Bihemispheric alterations in myelination in children following unilateral perinatal stroke.

Neuroimage Clin 2018 27;20:7-15. Epub 2018 Jun 27.

Calgary Pediatric Stroke Program, University of Calgary, Calgary, AB, Canada; Department of Pediatrics, Cumming School of Medicine, University of Calgary, Calgary, AB, Canada; Department of Clinical Neurosciences, Cumming School of Medicine, University of Calgary, Calgary, AB, Canada; Alberta Children's Hospital Research Institute, University of Calgary, Calgary, AB, Canada; Hotchkiss Brain Institute, University of Calgary, Calgary, AB, Canada. Electronic address:

Background: Stroke is a leading cause of perinatal brain injury with variable outcomes including cerebral palsy and epilepsy. The biological processes that underlie these heterogeneous outcomes are poorly understood. Alterations in developmental myelination are recognized as a major determinant of outcome in preterm brain injury but have not been explored in perinatal stroke. We aimed to characterize myelination in hemiparetic children after arterial perinatal stroke, hypothesizing that ipsilesional myelination would be impaired, the degree of which would correlate with poor outcome.

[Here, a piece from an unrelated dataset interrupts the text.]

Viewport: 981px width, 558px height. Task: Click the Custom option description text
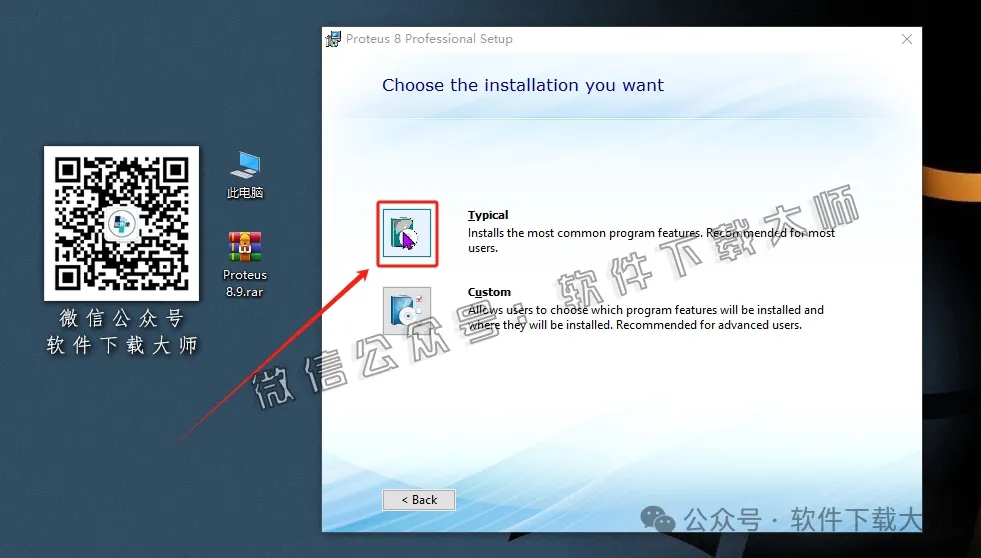pyautogui.click(x=645, y=317)
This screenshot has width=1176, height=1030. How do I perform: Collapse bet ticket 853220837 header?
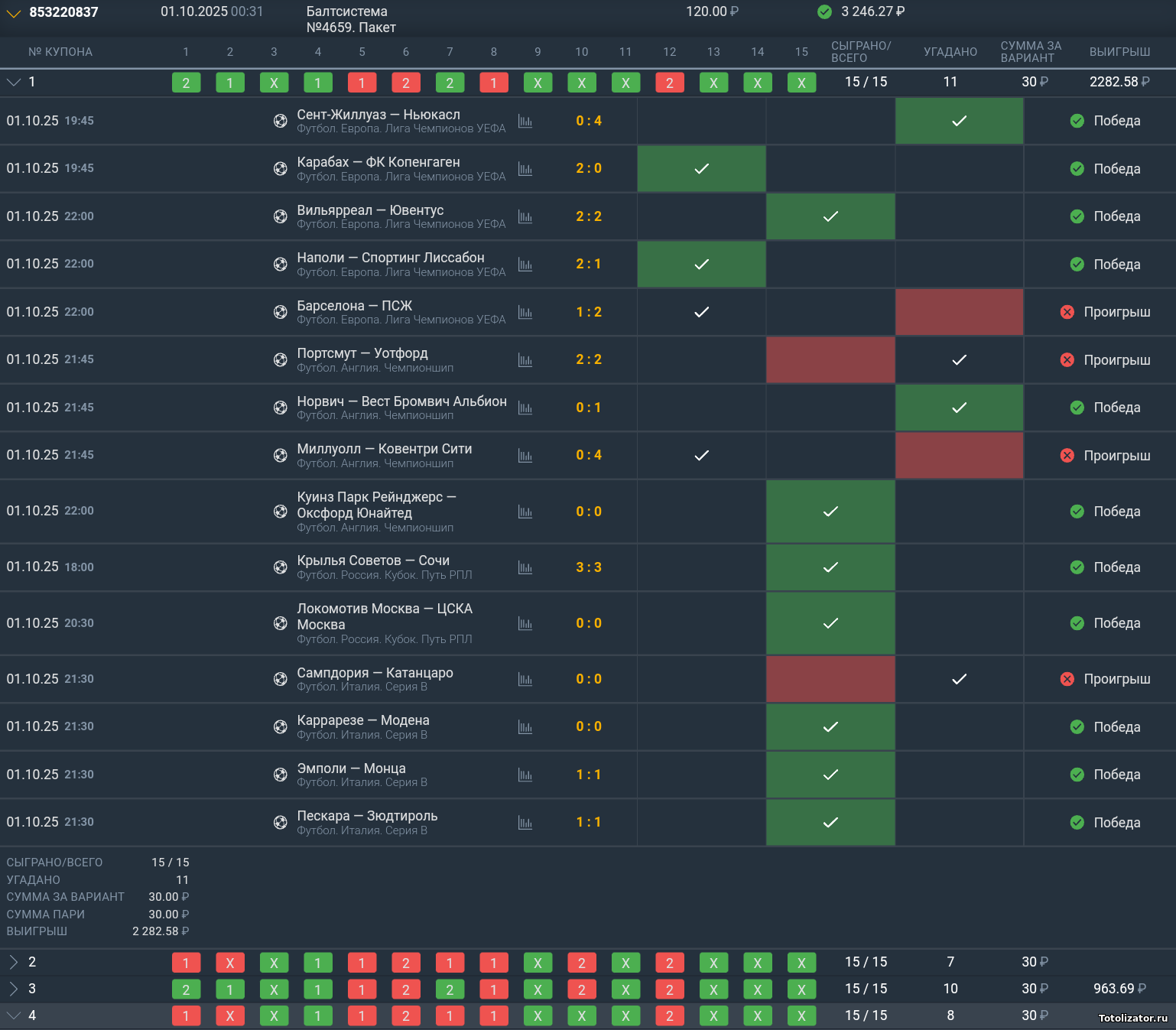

Methods: Retrospective, controlled cohort study. Participants were identified through the Alberta Perinatal Stroke Project (APSP), a population-based research cohort (n > 400). Inclusion criteria were: 1) MRI-confirmed, unilateral arterial perinatal stroke, 2) T1-weighted MRI after 6 months of age, 3) absence of other neurological disorders, 4) neurological outcome that included at least one of the following tests - Pediatric Stroke Outcome Measure (PSOM), Assisting Hand Assessment (AHA), Melbourne Assessment (MA), neuropsychological evaluation (NPE), and robotic sensorimotor measurements. FreeSurfer software measured hemispheric asymmetry in myelination intensity (primary outcome). A second method using ImageJ software validated the detection of myelination asymmetry. A repeated measures ANOVA was used to compare perilesional, ipsilesional remote, and contralesional homologous region myelination between stroke cases and typically developing controls. Myelination metrics were compared to clinical outcome measures (-test, Pearson's correlation).

Results: Twenty youth with arterial stroke (mean age: 13.4 ± 4.2yo) and 27 typically developing controls (mean age: 12.5 ± 3.7yo) were studied in FreeSurfer. Participants with stroke demonstrated lower myelination in the ipsilesional hemisphere (p < 0.0001). Myelination in perilesional regions had lower intensity compared to ipsilesional remote areas (p < .00001) and contralesional homologous areas (p < 0.00001). Ipsilesional remote regions had decreased myelination compared to homologous regions on the contralesional hemisphere (p = 0.016). Contralesional myelination was decreased compared to controls (p < 0.00001). Myelination metrics were not strongly associated with clinical motor, robotic sensorimotor, or neuropsychological outcomes though some complex tests requiring speeded responses had moderate effect sizes.

Conclusion: Myelination of apparently uninjured brain in both the ipsilesional and contralesional hemispheres is decreased after perinatal stroke. Differences appear to radiate outward from the lesion. Further study is needed to determine clinical significance.